* _Exercise_
In the entries below, find the line with "Energetika (154, 63)" and print exactly every line from there up to and including the line with "[Page Tools] (1132, 119)", with no other lines.

* _Listed records_
[Start of Attachment]
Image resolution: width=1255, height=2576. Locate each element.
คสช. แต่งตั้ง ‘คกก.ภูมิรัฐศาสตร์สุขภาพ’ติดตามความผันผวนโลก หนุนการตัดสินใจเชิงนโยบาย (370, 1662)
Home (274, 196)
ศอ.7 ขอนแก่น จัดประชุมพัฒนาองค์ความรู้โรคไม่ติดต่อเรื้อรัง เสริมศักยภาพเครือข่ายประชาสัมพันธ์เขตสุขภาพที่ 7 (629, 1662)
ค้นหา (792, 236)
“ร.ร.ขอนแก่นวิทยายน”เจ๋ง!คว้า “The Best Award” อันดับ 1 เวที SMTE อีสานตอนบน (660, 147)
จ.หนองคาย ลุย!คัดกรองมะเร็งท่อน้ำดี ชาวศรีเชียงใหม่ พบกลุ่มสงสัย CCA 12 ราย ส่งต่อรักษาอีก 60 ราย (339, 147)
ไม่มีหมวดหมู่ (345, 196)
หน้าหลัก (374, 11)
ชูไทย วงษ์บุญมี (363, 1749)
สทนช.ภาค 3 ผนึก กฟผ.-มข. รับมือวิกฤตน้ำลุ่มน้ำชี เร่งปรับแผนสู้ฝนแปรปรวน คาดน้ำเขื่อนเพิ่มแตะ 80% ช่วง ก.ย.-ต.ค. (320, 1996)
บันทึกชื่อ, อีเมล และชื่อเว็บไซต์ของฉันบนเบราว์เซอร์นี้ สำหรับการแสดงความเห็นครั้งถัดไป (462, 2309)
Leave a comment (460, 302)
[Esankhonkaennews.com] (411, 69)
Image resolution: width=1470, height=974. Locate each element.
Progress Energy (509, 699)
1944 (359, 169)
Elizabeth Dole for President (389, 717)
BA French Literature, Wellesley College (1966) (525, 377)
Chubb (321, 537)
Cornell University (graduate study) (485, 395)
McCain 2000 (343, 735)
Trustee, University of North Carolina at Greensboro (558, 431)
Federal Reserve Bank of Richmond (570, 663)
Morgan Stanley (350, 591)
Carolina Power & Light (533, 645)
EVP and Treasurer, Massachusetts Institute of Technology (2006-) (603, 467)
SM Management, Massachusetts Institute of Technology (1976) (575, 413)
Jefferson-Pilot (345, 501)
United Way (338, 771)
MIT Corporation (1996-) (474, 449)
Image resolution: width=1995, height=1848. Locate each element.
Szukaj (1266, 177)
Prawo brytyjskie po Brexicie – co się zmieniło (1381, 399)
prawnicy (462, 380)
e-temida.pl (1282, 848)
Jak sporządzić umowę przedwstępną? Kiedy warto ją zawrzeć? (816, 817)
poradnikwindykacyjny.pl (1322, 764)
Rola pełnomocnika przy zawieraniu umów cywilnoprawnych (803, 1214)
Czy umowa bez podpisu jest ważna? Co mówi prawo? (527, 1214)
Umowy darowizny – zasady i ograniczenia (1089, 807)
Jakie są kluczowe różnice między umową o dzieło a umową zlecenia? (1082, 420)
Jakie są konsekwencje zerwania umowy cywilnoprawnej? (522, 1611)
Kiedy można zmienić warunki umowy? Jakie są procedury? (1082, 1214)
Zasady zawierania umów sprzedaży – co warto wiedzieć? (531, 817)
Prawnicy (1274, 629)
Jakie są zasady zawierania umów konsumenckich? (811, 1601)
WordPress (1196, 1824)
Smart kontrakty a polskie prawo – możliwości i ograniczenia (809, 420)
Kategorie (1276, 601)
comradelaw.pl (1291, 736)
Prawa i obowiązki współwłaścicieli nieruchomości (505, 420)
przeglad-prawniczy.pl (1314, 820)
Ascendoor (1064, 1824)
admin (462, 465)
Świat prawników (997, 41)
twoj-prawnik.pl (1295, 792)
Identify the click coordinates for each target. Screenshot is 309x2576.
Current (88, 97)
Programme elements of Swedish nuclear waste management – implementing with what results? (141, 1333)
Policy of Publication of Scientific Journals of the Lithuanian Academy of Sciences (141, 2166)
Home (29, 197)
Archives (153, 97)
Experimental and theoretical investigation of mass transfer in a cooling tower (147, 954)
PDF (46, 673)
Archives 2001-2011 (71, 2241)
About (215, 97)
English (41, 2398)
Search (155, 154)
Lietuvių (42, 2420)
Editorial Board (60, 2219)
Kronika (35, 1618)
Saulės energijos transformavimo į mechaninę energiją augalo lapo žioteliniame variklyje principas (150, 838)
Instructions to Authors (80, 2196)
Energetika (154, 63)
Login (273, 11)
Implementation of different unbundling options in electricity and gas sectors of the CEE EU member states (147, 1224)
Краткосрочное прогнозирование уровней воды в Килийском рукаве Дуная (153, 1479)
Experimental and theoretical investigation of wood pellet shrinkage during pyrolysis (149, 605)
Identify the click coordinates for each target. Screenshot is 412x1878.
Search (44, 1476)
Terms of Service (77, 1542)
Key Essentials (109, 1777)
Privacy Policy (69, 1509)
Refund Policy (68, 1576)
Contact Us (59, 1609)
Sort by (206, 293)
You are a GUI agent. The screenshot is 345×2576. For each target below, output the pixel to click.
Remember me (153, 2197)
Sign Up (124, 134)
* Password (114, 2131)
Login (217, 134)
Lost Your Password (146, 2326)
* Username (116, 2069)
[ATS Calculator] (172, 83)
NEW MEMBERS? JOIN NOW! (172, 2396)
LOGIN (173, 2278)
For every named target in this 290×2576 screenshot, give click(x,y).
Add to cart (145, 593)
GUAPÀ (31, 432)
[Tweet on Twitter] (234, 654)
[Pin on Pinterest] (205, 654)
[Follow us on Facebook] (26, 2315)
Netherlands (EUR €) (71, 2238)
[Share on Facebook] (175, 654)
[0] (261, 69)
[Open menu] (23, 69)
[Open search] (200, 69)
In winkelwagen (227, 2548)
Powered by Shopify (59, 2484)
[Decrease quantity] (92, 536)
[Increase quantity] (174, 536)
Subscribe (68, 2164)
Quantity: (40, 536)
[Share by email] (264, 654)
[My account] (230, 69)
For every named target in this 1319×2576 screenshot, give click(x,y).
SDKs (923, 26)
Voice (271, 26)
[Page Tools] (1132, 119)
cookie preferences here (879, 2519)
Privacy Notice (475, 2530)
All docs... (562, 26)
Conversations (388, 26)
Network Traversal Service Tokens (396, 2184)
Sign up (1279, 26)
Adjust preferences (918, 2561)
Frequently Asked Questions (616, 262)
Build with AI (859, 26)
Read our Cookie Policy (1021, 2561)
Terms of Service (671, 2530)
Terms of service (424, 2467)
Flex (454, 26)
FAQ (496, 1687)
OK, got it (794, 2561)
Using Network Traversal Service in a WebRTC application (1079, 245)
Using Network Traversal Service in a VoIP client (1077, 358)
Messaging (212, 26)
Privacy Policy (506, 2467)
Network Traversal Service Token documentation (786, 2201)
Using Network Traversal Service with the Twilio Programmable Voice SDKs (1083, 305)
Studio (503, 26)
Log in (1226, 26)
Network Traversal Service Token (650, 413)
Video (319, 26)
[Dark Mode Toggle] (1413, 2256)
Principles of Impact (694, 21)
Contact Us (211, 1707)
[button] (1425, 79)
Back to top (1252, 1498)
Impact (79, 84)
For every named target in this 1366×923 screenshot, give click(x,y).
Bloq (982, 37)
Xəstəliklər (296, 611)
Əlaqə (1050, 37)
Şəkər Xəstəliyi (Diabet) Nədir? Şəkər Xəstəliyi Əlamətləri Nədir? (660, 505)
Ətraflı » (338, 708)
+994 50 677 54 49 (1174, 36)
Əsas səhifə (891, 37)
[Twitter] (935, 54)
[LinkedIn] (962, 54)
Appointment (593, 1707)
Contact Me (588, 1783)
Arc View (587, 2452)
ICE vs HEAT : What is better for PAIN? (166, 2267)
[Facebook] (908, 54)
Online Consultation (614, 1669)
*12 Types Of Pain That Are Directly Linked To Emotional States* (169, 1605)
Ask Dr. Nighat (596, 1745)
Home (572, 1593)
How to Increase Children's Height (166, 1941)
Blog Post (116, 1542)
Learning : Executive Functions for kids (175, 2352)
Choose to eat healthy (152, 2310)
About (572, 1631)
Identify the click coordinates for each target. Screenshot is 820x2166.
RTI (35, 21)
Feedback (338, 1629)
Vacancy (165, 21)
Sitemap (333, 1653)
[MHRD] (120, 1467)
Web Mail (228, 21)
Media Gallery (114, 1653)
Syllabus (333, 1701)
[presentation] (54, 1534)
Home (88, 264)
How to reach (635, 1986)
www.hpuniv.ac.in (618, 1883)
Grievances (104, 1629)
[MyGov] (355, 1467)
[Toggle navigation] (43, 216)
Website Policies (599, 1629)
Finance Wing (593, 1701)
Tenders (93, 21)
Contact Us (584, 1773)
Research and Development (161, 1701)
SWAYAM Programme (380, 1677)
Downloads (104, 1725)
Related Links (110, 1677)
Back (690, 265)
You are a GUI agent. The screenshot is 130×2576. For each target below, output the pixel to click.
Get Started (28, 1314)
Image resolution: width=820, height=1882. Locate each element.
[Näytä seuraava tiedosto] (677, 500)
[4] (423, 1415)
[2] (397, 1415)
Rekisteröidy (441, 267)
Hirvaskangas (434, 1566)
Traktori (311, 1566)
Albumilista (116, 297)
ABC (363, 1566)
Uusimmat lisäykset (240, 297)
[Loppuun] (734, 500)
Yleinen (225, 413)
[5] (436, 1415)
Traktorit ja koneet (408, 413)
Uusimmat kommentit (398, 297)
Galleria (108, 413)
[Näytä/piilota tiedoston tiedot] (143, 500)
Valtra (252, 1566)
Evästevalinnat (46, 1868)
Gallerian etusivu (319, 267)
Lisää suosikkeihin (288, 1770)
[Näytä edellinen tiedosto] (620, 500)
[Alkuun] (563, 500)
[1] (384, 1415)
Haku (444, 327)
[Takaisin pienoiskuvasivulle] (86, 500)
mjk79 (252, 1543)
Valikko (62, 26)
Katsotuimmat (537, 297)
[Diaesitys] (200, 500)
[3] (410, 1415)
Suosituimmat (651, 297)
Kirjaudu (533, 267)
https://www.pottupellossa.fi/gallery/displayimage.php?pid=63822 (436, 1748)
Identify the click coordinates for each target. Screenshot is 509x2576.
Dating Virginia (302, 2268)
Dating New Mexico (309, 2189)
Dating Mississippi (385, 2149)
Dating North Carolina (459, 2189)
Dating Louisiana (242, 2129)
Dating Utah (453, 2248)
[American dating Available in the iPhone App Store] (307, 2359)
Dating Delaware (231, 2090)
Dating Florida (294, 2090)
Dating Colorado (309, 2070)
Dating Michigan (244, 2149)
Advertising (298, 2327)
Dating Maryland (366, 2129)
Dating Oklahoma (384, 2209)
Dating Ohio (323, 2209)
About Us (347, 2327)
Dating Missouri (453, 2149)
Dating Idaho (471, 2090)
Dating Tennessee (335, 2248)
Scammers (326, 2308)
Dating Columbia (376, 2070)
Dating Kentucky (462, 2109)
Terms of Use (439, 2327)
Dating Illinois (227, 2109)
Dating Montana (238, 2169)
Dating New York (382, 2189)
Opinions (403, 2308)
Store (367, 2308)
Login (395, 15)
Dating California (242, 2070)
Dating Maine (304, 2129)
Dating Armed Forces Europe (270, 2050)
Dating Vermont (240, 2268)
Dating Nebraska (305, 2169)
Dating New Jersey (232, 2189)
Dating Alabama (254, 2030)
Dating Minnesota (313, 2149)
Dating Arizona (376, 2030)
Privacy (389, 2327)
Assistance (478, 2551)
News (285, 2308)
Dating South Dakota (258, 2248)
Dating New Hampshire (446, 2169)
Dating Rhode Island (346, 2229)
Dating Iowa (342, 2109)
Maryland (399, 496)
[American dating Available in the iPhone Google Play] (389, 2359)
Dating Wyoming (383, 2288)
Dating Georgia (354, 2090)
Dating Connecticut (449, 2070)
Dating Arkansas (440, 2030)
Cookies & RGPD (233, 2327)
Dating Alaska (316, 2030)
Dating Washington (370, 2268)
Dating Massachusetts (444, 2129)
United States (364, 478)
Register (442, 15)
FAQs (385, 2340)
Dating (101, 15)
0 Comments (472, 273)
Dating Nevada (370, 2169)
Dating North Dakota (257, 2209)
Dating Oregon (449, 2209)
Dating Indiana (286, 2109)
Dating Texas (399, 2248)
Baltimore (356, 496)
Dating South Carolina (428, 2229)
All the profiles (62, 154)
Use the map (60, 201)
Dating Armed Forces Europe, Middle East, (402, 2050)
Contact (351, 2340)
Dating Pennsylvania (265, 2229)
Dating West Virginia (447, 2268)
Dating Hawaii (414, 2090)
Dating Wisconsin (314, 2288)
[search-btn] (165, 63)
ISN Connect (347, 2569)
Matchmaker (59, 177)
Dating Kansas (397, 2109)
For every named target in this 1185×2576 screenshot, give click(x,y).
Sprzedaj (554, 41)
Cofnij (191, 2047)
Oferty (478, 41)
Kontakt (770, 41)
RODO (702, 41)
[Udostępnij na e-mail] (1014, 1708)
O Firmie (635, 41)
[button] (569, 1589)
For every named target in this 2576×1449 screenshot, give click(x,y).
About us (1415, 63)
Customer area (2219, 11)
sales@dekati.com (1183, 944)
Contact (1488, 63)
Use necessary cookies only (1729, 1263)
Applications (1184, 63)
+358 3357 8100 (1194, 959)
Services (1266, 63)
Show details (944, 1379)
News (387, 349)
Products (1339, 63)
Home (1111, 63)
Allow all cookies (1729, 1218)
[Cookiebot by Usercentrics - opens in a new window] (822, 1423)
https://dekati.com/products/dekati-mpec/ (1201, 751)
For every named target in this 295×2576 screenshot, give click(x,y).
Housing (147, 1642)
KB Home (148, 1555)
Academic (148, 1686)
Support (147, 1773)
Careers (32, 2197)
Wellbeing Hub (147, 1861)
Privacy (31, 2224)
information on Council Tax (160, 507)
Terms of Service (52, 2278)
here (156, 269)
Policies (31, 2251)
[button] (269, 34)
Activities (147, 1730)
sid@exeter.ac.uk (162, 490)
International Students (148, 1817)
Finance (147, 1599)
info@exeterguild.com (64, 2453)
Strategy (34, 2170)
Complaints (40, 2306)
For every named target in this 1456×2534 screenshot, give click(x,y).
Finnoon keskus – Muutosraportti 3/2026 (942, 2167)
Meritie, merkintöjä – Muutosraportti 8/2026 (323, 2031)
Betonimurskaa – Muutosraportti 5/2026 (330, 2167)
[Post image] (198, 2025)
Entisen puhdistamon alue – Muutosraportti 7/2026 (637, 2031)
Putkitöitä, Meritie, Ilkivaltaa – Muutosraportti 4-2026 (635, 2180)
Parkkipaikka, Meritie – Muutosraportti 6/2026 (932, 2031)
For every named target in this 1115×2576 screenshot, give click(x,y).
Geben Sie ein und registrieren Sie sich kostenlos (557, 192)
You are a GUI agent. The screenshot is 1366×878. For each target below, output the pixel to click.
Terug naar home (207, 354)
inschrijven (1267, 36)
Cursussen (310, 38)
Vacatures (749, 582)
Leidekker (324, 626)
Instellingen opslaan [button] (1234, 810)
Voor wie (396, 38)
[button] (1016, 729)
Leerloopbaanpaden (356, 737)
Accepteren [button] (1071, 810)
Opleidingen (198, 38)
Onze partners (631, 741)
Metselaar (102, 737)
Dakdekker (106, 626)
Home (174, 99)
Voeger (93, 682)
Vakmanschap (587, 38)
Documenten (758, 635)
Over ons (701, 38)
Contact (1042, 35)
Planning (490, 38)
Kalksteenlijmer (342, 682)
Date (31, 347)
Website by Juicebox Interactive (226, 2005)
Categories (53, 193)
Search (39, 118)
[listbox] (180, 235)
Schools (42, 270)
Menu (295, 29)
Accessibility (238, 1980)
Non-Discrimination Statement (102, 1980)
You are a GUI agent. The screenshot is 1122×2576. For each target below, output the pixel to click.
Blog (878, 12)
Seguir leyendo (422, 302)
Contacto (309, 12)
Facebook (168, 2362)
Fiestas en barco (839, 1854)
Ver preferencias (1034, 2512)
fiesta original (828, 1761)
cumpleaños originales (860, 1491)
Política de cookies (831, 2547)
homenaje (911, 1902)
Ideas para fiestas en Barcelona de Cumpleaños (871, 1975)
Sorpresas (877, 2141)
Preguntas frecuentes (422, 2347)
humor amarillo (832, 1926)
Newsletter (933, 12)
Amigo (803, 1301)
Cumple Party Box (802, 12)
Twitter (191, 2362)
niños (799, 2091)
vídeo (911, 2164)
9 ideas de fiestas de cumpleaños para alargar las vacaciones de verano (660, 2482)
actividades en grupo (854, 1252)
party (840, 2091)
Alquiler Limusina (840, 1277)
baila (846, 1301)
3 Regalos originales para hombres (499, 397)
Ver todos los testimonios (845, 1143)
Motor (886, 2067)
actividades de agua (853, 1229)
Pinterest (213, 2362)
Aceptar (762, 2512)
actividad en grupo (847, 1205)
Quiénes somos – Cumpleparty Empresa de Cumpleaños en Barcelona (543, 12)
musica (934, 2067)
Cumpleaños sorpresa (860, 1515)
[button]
[End of Attachment]
* _Output of the exercise_
Energetika (154, 63)
Login (273, 11)
Implementation of different unbundling options in electricity and gas sectors of the CEE EU member states (147, 1224)
Краткосрочное прогнозирование уровней воды в Килийском рукаве Дуная (153, 1479)
Experimental and theoretical investigation of wood pellet shrinkage during pyrolysis (149, 605)
Identify the click coordinates for each target. Screenshot is 412x1878.
Search (44, 1476)
Terms of Service (77, 1542)
Key Essentials (109, 1777)
Privacy Policy (69, 1509)
Refund Policy (68, 1576)
Contact Us (59, 1609)
Sort by (206, 293)
You are a GUI agent. The screenshot is 345×2576. For each target below, output the pixel to click.
Remember me (153, 2197)
Sign Up (124, 134)
* Password (114, 2131)
Login (217, 134)
Lost Your Password (146, 2326)
* Username (116, 2069)
[ATS Calculator] (172, 83)
NEW MEMBERS? JOIN NOW! (172, 2396)
LOGIN (173, 2278)
For every named target in this 290×2576 screenshot, give click(x,y).
Add to cart (145, 593)
GUAPÀ (31, 432)
[Tweet on Twitter] (234, 654)
[Pin on Pinterest] (205, 654)
[Follow us on Facebook] (26, 2315)
Netherlands (EUR €) (71, 2238)
[Share on Facebook] (175, 654)
[0] (261, 69)
[Open menu] (23, 69)
[Open search] (200, 69)
In winkelwagen (227, 2548)
Powered by Shopify (59, 2484)
[Decrease quantity] (92, 536)
[Increase quantity] (174, 536)
Subscribe (68, 2164)
Quantity: (40, 536)
[Share by email] (264, 654)
[My account] (230, 69)
For every named target in this 1319×2576 screenshot, give click(x,y).
SDKs (923, 26)
Voice (271, 26)
[Page Tools] (1132, 119)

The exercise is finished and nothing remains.